Friday night, 9pm and Nottingham Cineworld's stadium screen 10 was busy. Very busy.
But this is one of the biggest screens in the country (well, I haven't visited a bigger one) so there is a great bank of seats down at the front populated by only two people - Mrs W and me.
Indeed, we were so far away from the rest, it gave the impression of being the only two fans in the away end of a football ground.
Why am I writing this? Well, because it had a very strange effect on the experience of watching Joseph Nichol's (I don't know him well enough to call him McG) movie.

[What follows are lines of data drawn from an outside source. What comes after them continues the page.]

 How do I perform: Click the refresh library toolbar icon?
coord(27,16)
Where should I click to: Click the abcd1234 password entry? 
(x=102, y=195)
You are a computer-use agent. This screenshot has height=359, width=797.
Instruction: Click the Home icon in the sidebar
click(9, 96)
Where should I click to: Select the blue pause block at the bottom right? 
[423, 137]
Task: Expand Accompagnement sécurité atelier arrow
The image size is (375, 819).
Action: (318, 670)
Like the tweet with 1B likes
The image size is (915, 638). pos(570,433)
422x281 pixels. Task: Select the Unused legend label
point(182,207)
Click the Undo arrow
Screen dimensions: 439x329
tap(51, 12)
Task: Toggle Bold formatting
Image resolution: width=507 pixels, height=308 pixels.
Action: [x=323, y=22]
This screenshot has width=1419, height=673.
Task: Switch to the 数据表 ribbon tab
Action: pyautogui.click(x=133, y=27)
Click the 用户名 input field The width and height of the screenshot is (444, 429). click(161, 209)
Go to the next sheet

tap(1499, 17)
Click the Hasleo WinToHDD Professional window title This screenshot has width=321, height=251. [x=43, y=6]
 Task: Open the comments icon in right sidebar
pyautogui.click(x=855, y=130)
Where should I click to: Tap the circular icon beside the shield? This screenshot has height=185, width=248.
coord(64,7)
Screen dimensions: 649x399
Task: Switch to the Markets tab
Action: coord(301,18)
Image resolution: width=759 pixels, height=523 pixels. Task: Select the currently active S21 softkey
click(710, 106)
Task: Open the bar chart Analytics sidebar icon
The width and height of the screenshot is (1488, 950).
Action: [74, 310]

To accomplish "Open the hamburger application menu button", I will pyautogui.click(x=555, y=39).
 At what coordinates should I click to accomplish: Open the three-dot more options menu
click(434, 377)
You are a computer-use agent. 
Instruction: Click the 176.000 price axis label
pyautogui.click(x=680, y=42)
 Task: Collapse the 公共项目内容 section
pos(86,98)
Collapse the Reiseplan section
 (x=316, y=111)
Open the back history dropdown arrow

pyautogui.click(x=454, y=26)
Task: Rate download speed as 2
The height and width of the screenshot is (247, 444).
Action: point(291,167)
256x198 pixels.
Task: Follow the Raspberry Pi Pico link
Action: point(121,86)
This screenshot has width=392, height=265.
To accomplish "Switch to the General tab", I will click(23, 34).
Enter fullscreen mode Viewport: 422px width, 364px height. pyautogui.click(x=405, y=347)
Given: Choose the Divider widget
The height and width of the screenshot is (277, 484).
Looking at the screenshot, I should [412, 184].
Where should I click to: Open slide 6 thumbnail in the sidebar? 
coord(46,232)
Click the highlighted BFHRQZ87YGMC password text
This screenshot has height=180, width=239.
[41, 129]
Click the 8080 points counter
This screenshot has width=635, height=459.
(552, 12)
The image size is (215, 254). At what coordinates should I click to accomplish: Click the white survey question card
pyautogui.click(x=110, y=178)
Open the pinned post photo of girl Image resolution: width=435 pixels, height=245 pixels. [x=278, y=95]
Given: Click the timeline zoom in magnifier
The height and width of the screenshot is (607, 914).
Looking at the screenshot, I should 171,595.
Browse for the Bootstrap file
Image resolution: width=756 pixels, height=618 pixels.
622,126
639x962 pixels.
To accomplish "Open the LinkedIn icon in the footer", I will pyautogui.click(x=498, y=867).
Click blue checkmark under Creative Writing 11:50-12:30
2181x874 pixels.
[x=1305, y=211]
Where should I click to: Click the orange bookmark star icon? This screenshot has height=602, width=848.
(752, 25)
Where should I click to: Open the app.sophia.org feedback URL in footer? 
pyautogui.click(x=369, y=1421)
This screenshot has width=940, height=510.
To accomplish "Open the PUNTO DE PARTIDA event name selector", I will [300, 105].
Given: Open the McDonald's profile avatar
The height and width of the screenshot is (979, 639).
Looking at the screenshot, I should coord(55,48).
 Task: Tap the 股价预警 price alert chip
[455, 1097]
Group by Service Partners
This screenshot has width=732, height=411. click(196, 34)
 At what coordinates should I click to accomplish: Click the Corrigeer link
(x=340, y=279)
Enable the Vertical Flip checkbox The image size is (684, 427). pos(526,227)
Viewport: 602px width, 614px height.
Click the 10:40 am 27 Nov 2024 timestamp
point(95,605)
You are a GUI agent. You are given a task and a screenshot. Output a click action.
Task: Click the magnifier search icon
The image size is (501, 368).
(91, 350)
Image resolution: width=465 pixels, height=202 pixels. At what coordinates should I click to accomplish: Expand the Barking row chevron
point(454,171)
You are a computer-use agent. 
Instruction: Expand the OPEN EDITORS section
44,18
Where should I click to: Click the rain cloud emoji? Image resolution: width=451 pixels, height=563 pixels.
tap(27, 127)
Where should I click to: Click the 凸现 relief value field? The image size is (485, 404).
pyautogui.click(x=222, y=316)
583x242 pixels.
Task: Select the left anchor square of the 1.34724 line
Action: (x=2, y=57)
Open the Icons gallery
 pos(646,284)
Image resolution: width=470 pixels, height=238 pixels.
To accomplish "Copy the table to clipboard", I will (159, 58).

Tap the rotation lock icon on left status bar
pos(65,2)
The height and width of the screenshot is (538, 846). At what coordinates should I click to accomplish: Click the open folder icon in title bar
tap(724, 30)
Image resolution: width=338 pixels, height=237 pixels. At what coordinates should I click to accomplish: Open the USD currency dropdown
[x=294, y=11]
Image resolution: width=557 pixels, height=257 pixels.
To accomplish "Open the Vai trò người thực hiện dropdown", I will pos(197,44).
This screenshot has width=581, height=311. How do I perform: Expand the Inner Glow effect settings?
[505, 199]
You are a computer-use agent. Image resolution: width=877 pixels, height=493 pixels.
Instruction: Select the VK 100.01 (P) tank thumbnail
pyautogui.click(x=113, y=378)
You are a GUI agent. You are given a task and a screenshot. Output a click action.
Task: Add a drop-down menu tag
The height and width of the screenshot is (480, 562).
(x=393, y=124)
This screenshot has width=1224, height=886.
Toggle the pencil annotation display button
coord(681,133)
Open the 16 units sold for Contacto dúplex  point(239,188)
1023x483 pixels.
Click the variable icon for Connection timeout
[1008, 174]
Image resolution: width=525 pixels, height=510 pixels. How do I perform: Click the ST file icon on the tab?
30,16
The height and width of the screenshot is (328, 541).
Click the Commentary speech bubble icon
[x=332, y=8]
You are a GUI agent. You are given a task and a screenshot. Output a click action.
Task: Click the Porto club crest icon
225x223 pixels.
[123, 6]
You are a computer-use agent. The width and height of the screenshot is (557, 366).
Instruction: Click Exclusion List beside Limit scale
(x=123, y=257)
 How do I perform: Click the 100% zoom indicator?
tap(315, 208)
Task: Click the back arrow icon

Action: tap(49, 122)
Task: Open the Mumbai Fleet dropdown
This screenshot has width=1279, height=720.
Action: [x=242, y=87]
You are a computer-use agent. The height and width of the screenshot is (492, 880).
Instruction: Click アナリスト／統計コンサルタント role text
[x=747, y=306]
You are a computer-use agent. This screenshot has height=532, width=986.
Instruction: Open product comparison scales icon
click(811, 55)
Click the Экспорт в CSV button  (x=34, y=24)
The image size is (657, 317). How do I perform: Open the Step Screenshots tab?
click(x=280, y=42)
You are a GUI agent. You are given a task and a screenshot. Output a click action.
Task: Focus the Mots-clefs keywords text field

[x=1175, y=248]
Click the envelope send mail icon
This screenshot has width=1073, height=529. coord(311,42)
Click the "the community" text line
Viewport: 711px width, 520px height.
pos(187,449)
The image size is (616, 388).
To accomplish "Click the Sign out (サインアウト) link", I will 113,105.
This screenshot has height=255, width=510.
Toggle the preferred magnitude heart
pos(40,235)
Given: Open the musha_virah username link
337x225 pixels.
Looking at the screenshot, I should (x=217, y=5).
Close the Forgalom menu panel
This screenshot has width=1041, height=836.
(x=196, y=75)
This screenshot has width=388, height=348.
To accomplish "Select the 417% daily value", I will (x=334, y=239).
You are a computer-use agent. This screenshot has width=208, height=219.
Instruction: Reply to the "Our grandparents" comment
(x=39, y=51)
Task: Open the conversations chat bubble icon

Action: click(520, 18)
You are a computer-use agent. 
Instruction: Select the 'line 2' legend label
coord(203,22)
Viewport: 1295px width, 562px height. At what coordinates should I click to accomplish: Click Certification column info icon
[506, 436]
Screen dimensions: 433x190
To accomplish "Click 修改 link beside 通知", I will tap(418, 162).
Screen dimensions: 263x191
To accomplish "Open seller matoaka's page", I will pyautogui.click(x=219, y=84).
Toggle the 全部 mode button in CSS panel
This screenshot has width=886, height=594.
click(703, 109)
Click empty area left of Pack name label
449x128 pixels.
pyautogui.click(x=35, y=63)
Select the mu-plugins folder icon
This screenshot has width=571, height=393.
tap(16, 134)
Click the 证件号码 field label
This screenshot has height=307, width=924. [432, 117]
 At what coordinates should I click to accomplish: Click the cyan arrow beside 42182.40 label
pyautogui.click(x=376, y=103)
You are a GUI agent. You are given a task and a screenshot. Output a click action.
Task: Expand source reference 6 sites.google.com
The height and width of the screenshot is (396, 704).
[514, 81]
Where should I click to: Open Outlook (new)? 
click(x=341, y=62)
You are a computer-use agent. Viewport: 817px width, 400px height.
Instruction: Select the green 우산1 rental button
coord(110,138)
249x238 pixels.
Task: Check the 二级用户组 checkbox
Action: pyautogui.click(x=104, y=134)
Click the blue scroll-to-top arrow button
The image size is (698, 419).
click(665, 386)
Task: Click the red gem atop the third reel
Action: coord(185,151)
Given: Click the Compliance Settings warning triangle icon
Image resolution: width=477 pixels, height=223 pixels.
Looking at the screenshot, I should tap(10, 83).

You see This Means War is funny (and much better than the one star it earned from The Guardian yesterday) and so whenever a scene made the audience giggle it was, for us, like hearing a crescendo of canned laughter from afar. Most weird.
By the way, isn't it odd how there is always one person in the audience who is splitting their sides almost constantly through a movie.
I've often wished I was them. How great it must be to have such a ticklish funny bone.
Mrs W and I are more sober. We laughed out loud about five times during This Means War (that is a pretty good average), while some of those in the home end must have clocked up 20 (I was a little surprised paramedics weren't required).
So, where does the fun come from? Well, beautiful but serious Lauren Scott (Reese Witherspoon) is struggling to find a fella.
Thus, her best pal (Chelsea Handler - who is, bizarrely, made out to be her ugly friend when she is anything but) puts an advert on her behalf on an internet dating site.
This results, in a roundabout way, in dating two chaps (Tom Hardy and Chris Pine) at the same time.
Oh, I nearly forgot. They just happen to be best friends and FBI agents.
Needless to say, they both fall for our girl (it's Reece Witherspoon, who wouldn't?) and the competition begins to woo her.
Of course, it's a contest with a difference because they have the resources of the FBI at their disposal.
Meanwhile, there is a backdrop of them both being hunted by a European bad guy because they bumped off his brother.
If it all sounds a bit insane, it jolly well is and is meant to be.
And, while Witherspoon and Pine do what we expect of them, I must wave a flag here for Tom Hardy.
The Londoner's range is just amazing. Anyone who can play roles like Bronson and Warrior and be equally comfortable doing OTT comedy, has to be admired. He has all the attributes of becoming a major star.
Laughs: five out loud and plenty of giggles:
Jumps: a couple of minor ones
Vomit: none
Nudity: A few sleek male chests and Reece in her skimpies.